RICERCATORI INAF RIVELANO EMISSIONI RADIO

Gh’è Minga ora c’è

Scoperta agli inizi degli anni '90, Geminga è stato il prototipo delle pulsar, stelle che ruotano velocemente su se stesse, senza emissioni radio, tanto da meritarsi il nome che porta, che in milanese vuol dire "non c'é". Ma ora uno studio di pulsaristi dell'OA di Cagliari scoprono che emissioni radio ci sono, anche se il mistero resta

Si chiama Geminga, dalla costellazione Gemini e dai raggi gamma che emette, ma anche Gh’è Minga, in onore agli scienziati milanesi che hanno contribuito non poco al suo studio, a partire da Giovanni Fabrizio Bignami e, in particolare, da Patrizia Caraveo, direttrice dello IASF-INAF di Milano e premiata lo scorso anno dal Presidente Napolitano proprio per il lavoro svolto su questo oggetto celeste. Geminga è una pulsar, una stella di neutroni che gira velocemente su se stessa 5 volte al secondo. Ma non solo, è il prototipo di una classe di pulsar molto particolare, le cosiddette pulsar radio-quiete, cioè che non producono emissioni radio, peculiarità di questi oggetti celesti. Identificata all’inizio degli anni ’90, questa pulsar che si trova a “soli” 600 anni luce circa dalla Terra, astronomicamente vicino, è oggetto di studio da parte di pulsaristi di tutto il mondo.

Tra questi Alberto Pellizzoni, ricercatore dell’Osservatorio Astronomico di Cagliari dell’INAF, autore di un recente studio su Geminga, che apparirà a breve su Monthly Notices of the Royal Astronomical Society. Lo studio prodotto insieme ai colleghi dell’OA di Cagliari, Federica Govoni, Paolo Esposito, Matteo Murgia e Andrea Possenti , ha portato ad un’importante novità, come ci spiega lo stesso ricercatore. “Per decenni – dice Pellizzoni – numerosi gruppi hanno cercato senza successo segni di emissione radio da questa strana pulsar.
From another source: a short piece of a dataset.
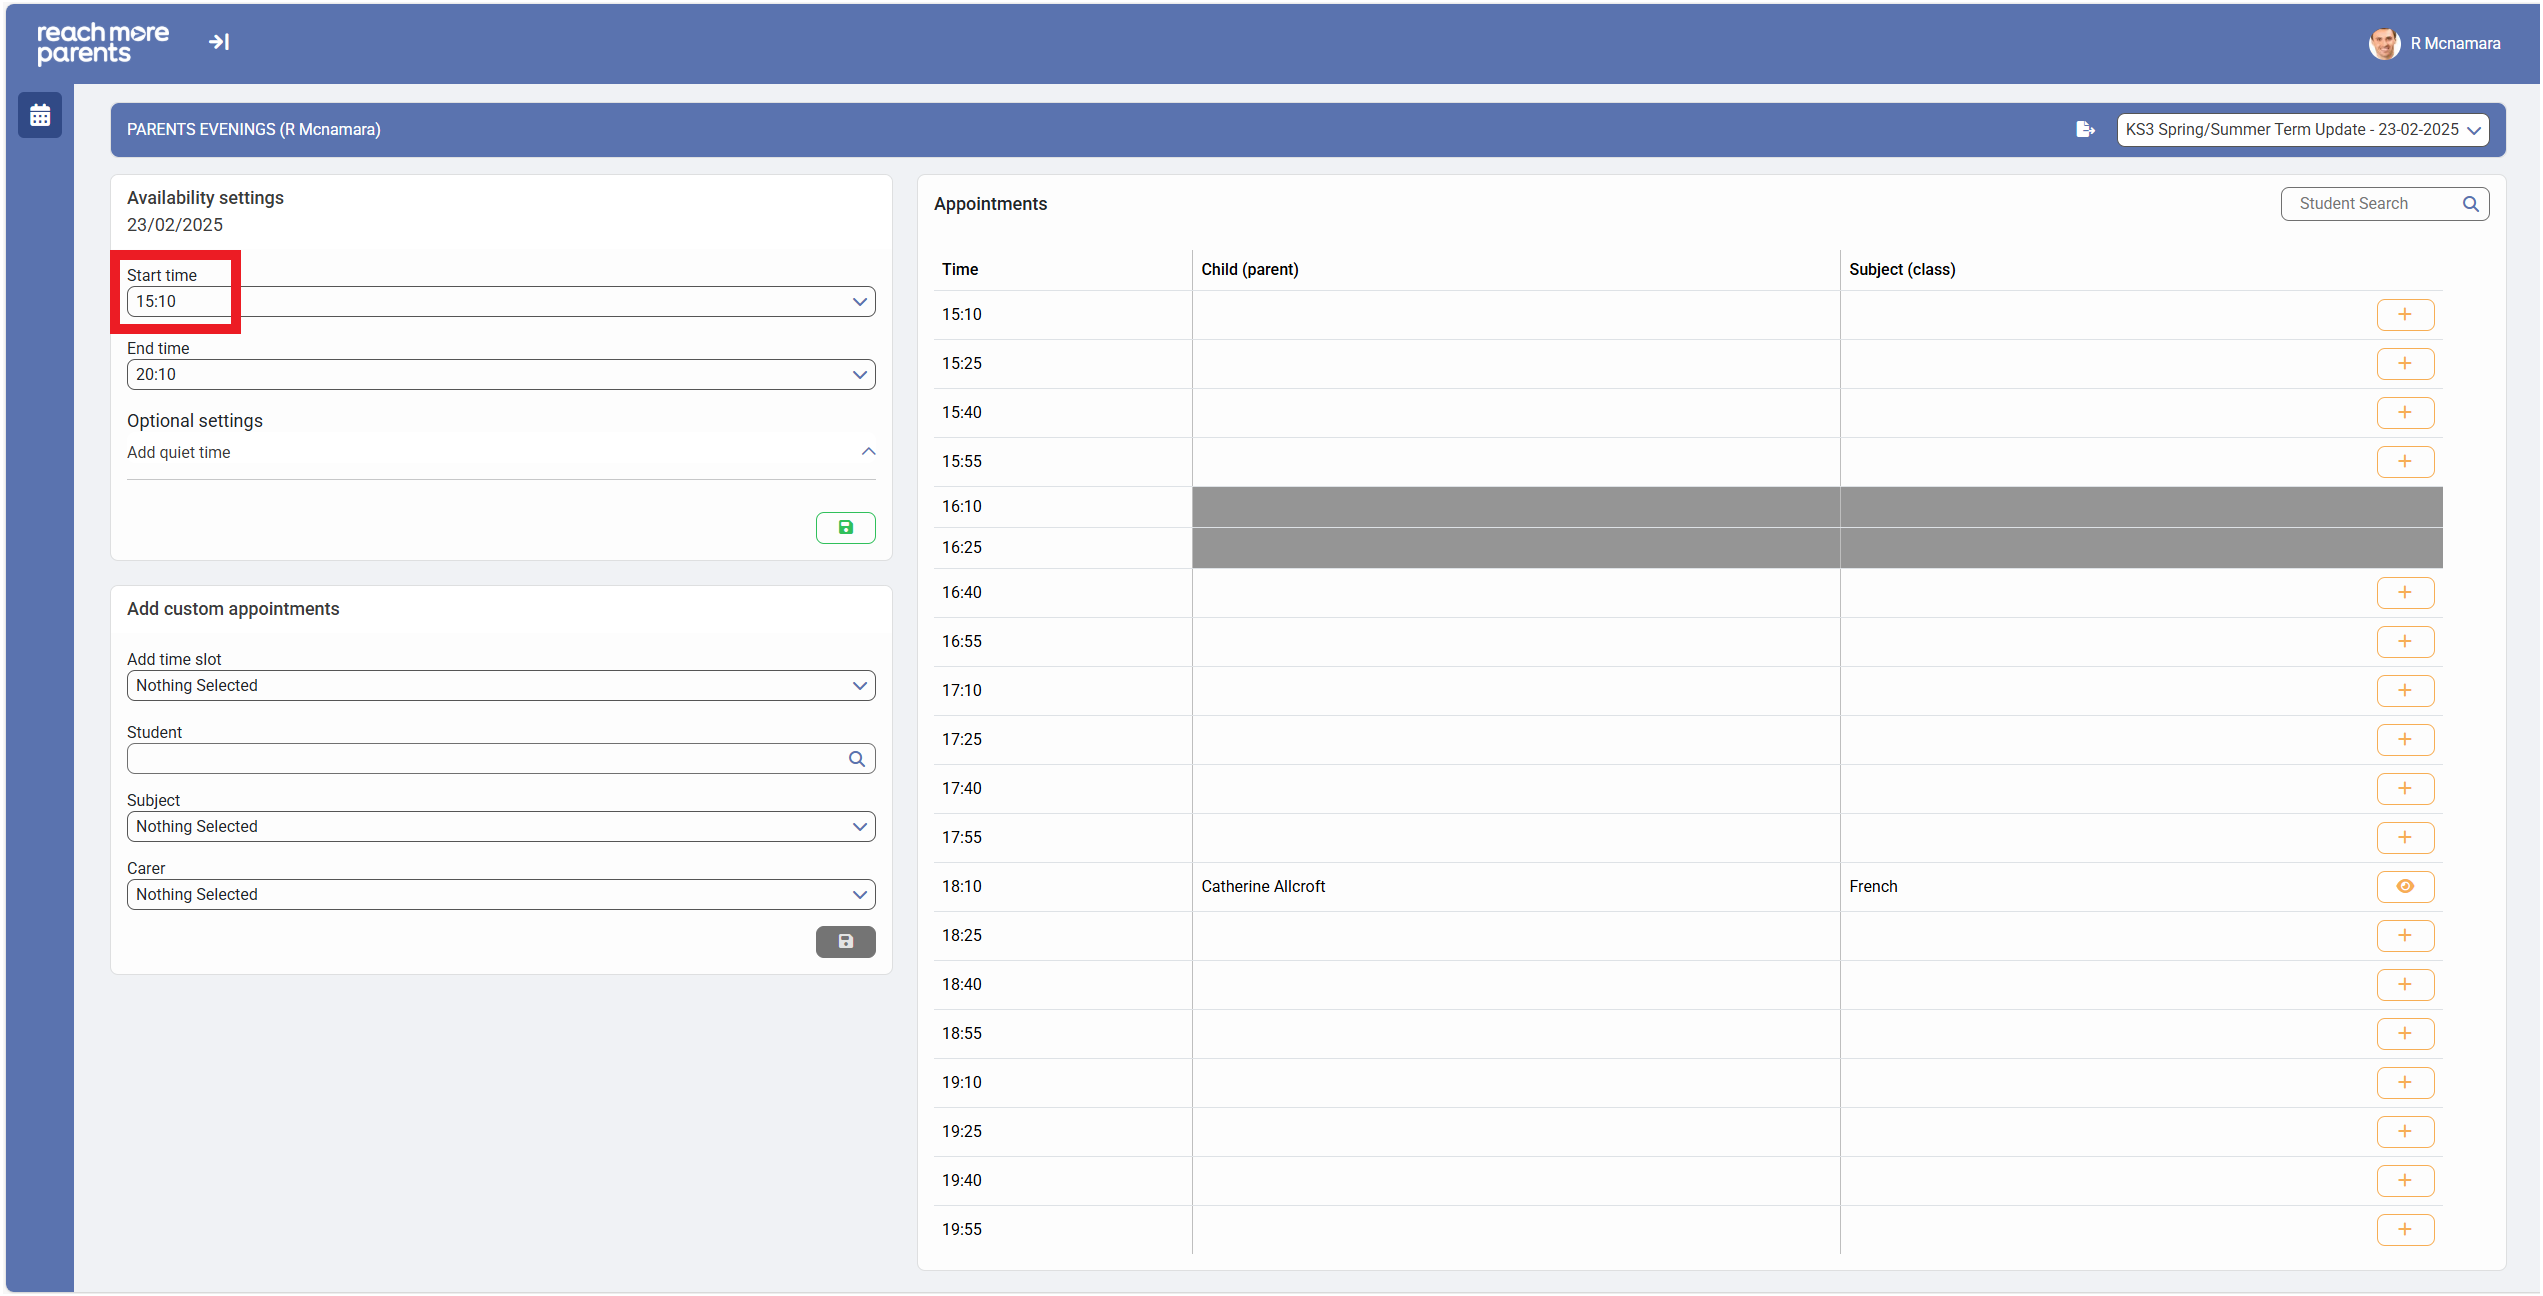Add appointment at 15:10 plus icon

coord(2405,315)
Da una collaborazione interdisciplinare tra il gruppo di astrofisica delle alte energie e di radioastronomia dell’Osservatorio Astronomico di Cagliari, si è giunti alla clamorosa e inaspettata detezione di un segnale radio molto significativo da Geminga, grazie a profonde osservazioni ottenute con il Very Large Array (VLA), una delle principali reti di radio-telescopi al mondo”.

Insomma Geminga produce emissioni radio, ma sembra essere l’origine di queste emissioni radio a porsi come un nuovo mistero da affrontare. “Riteniamo di poter escludere con buona probabilità – continua Pellizzoni – che possa trattarsi della tipica emissione delle pulsar, cioè radiazione pulsata proveniente dalla magnetosfera, ma anche la possibile origine associata ad una ipotetica nebula radio-emittente (una Pulsar Wind Nebula) che circonda la stella di neutroni è difficile da giustificare in modo semplice con i modelli attuali”.
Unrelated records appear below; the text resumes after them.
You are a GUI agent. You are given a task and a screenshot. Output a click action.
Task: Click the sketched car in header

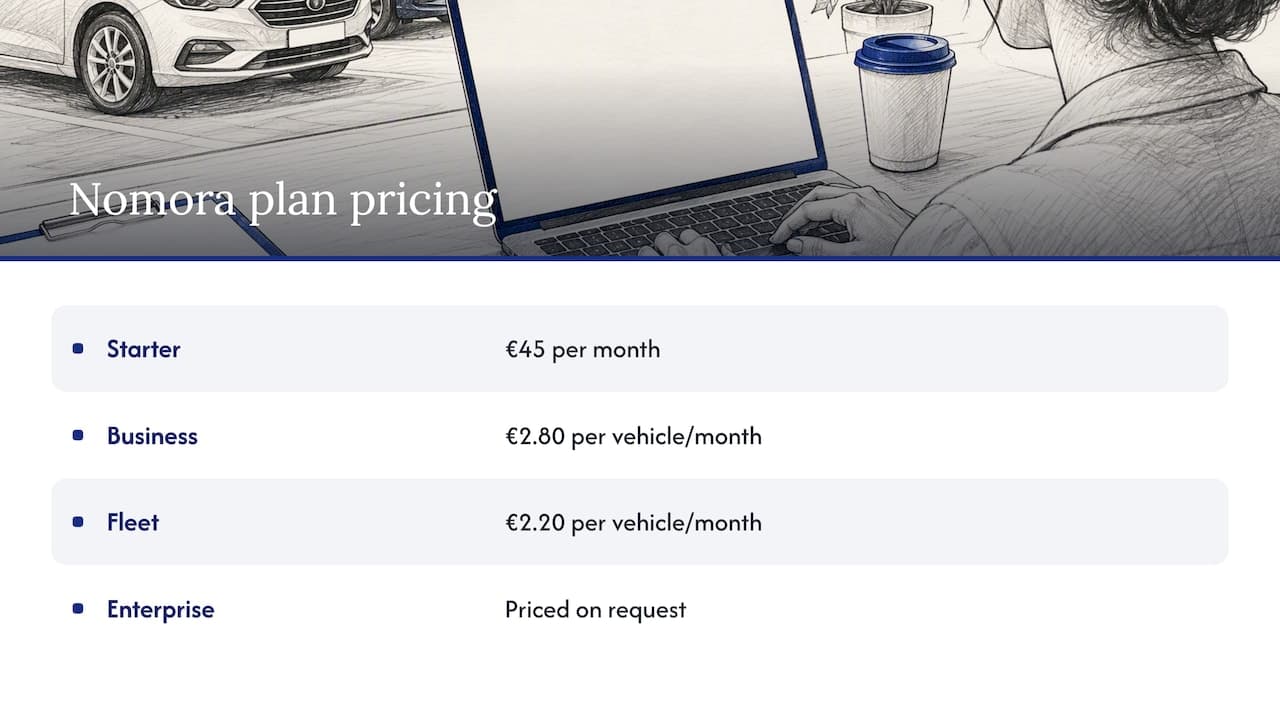click(x=185, y=50)
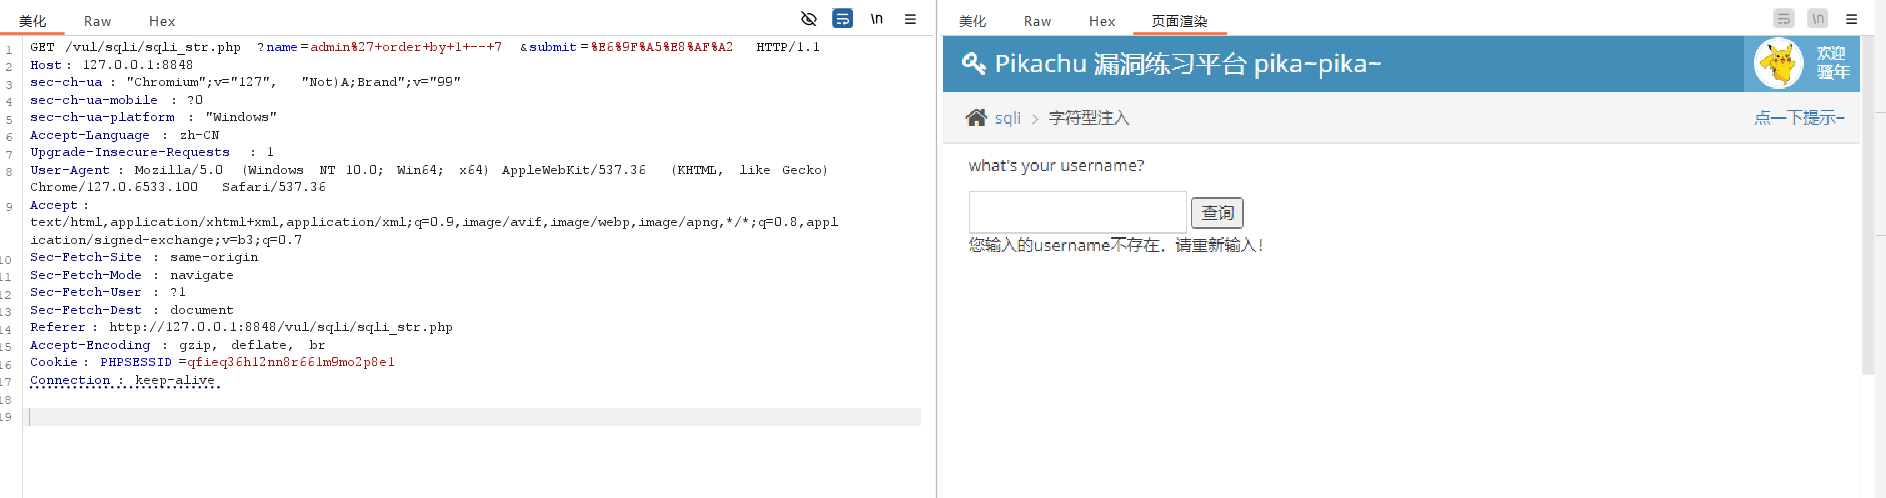Click the 点一下提示 hint link
This screenshot has width=1886, height=498.
point(1798,118)
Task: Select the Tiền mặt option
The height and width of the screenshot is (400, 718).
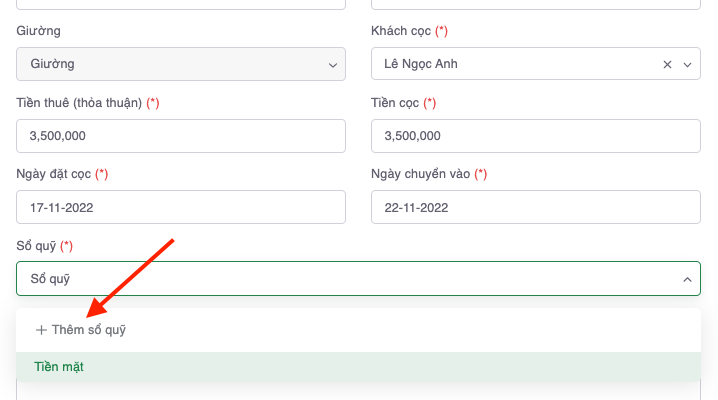Action: coord(58,367)
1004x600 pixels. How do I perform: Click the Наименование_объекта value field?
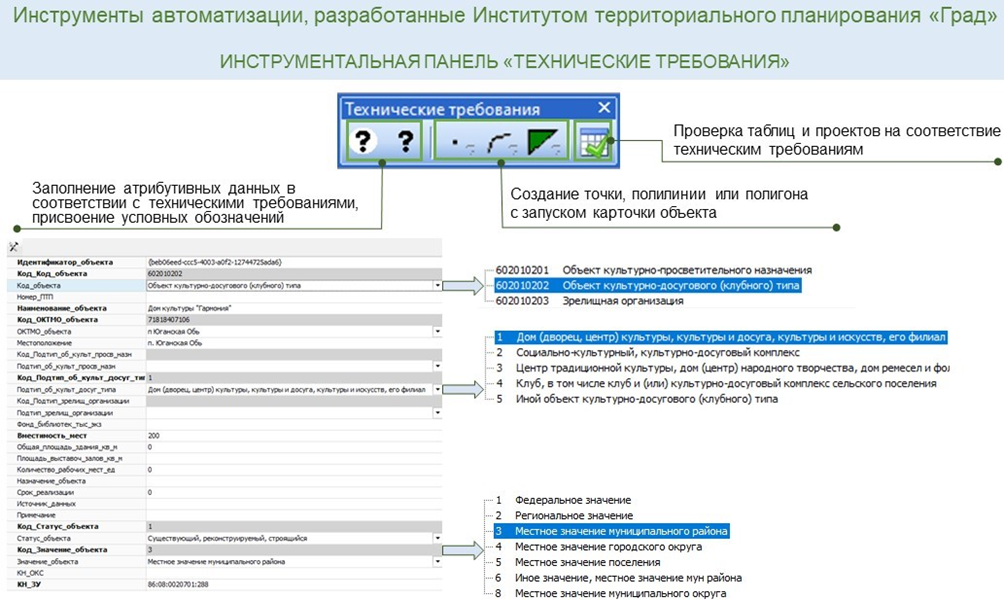point(290,308)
Insomma Geminga continua a stupire e incuriosire. Secondo lo studio questa tipologia di emissioni radio potrebbe essere apprezzabile solo nelle pulsar “radio quiete” altamente energetiche e a noi molto vicine, come è appunto Geminga. Solo nuove osservazioni e studi radio di Geminga, che continueranno grazie all’Extended Very Large Array, una versione potenziata del VLA, permetterà di confermare o meno la natura diffusa o meno dell’emissione e di studiarne la struttura.

“Certo è – conclude il ricercatore – che Geminga, nonostante il nome, non può proprio più essere considerato un oggetto radio-quieto”.